## Instructions to follow
Please convert the stretch from the line containing "The height and" through the line containing "pos(178,276)", both lines included, into a JSON list of strings with one string per line and blank lines omitted. Leave the pictures out of your answer.

## Data listing
<<<<

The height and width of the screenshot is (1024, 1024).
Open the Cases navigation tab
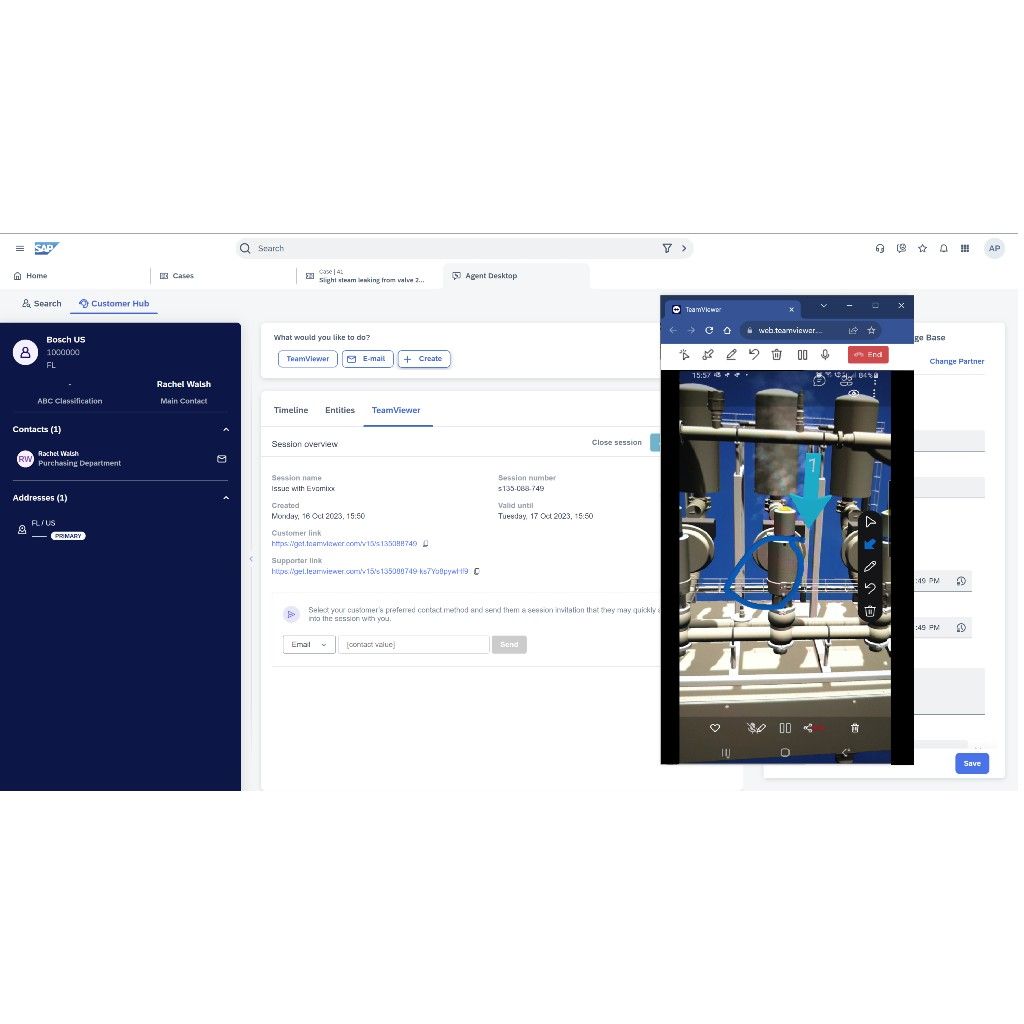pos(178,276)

>>>>
<<<<

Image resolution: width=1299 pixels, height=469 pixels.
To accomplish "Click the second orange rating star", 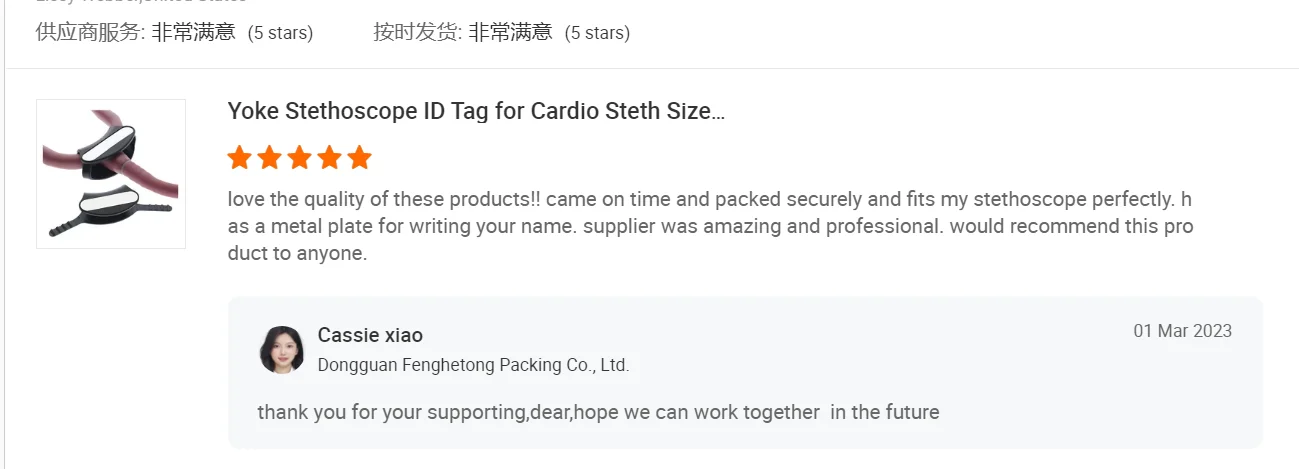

>>>>

## Answer to the task
[
  "The height and width of the screenshot is (1024, 1024).",
  "Open the Cases navigation tab",
  "pos(178,276)"
]